### [TASK TO COMPLETE]
Please rewrite the part that opens with the line containing "Task: Expand the" and closes with the line containing "Action: (191, 43)", replacing "chevron" with "arrow" and leaving everything else unchanged. Leave the pictures out of your answer.

### [EXTRACTED RECORDS]
** START **

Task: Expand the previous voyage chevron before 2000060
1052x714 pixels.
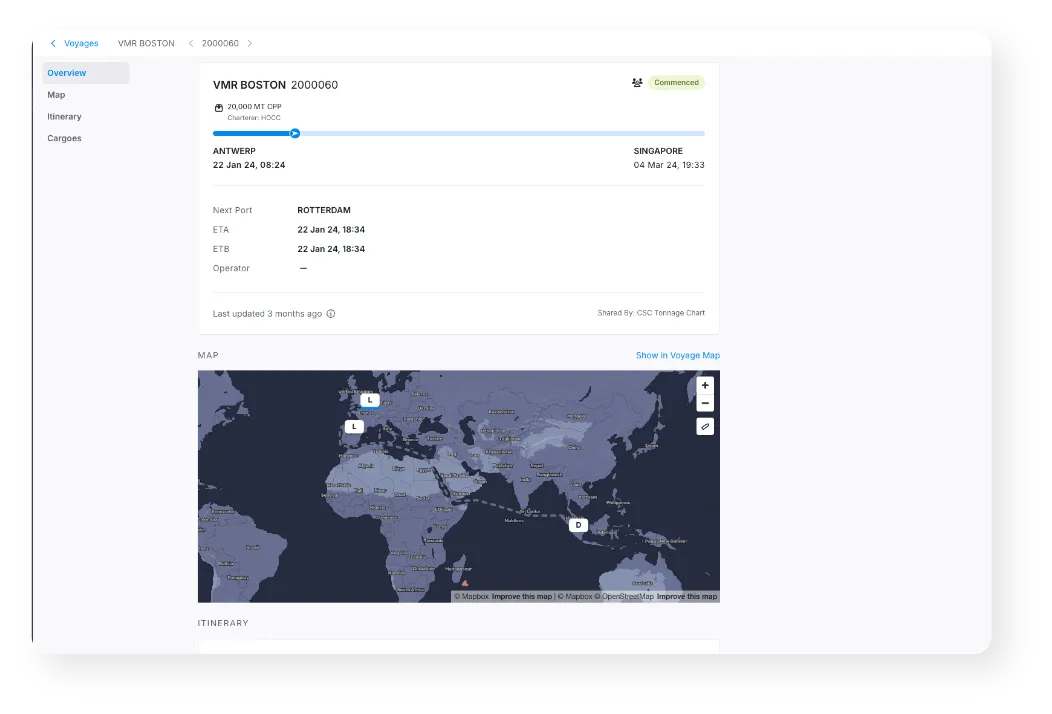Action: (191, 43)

** END **
** START **

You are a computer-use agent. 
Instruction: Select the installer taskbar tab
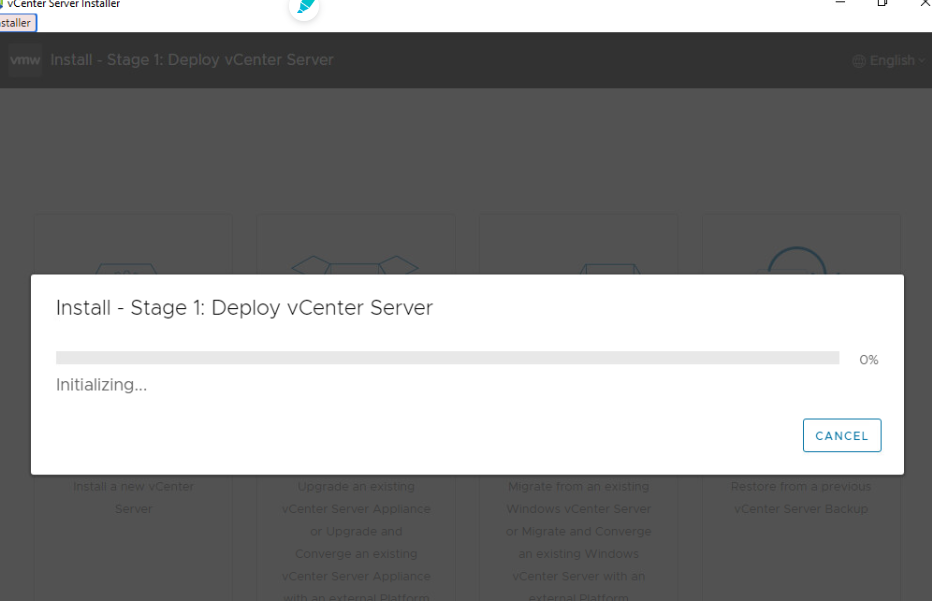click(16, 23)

** END **

### [ANSWER FOR THE TASK]
Task: Expand the previous voyage arrow before 2000060
1052x714 pixels.
Action: (191, 43)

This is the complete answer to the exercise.